Pada pagi 10 November 1945, pasukan Sekutu mulai melancarkan serangan besar-besaran. Tank-tank mereka meluncur di jalanan Surabaya, pesawat-pesawat tempur mengebom dari udara, dan artileri berat menghujani kota tanpa ampun. Namun, rakyat Surabaya, yang sebagian besar hanya bersenjata bambu runcing, senapan tua, dan semangat kemerdekaan, tidak mundur sedikit pun.
Di setiap sudut kota, perlawanan meletus. Para pemuda, wanita, bahkan anak-anak ikut bertempur. Mereka menggali parit-parit perlindungan, menyusun barikade, dan melancarkan serangan gerilya. Para pejuang seperti Moestopo, Soetomo (Bung Tomo), dan Sungkono memimpin serangan dengan taktik yang sederhana tapi efektif: menyerang di malam hari dan bersembunyi di siang hari.

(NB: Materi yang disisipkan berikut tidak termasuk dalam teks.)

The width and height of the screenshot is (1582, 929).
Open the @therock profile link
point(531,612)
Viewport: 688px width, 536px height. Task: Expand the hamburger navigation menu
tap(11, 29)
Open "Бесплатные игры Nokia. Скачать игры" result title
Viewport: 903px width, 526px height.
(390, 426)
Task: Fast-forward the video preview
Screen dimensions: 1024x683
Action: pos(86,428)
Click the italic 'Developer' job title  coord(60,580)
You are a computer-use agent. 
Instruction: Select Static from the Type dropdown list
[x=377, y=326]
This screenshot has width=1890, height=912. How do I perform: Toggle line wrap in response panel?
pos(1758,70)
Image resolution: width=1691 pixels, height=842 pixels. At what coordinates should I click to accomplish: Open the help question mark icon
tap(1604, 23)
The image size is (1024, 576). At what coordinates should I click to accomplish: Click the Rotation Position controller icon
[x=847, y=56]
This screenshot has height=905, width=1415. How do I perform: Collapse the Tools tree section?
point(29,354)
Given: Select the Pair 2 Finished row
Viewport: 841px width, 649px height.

Pertempuran itu berlangsung selama tiga minggu, dan meskipun akhirnya Surabaya jatuh ke tangan Sekutu, semangat rakyatnya tidak pernah padam. Lebih dari 16.000 orang Surabaya gugur, tetapi mereka telah menunjukkan kepada dunia bahwa Indonesia tidak akan menyerahkan kemerdekaannya tanpa perjuangan.
Pertempuran 10 November 1945 menjadi simbol perlawanan dan pengorbanan rakyat Indonesia. Hari itu kemudian dikenang sebagai Hari Pahlawan, untuk menghormati mereka yang telah gugur demi mempertahankan kemerdekaan.
Surabaya hari ini adalah kota modern yang ramai, tetapi jejak-jejak perjuangan itu masih terasa. Di Tugu Pahlawan, sebuah monumen megah berdiri sebagai pengingat akan keberanian luar biasa para pejuang Surabaya. Suara Bung Tomo yang menggema di radio masih terpatri di ingatan bangsa, mengingatkan kita bahwa kemerdekaan ini tidak datang dengan mudah, melainkan diperjuangkan dengan darah dan nyawa.
10 November 1945 bukan hanya tentang pertempuran fisik, tetapi juga tentang semangat yang tak pernah mati. Sebuah semangat yang terus menginspirasi generasi Indonesia hingga hari ini.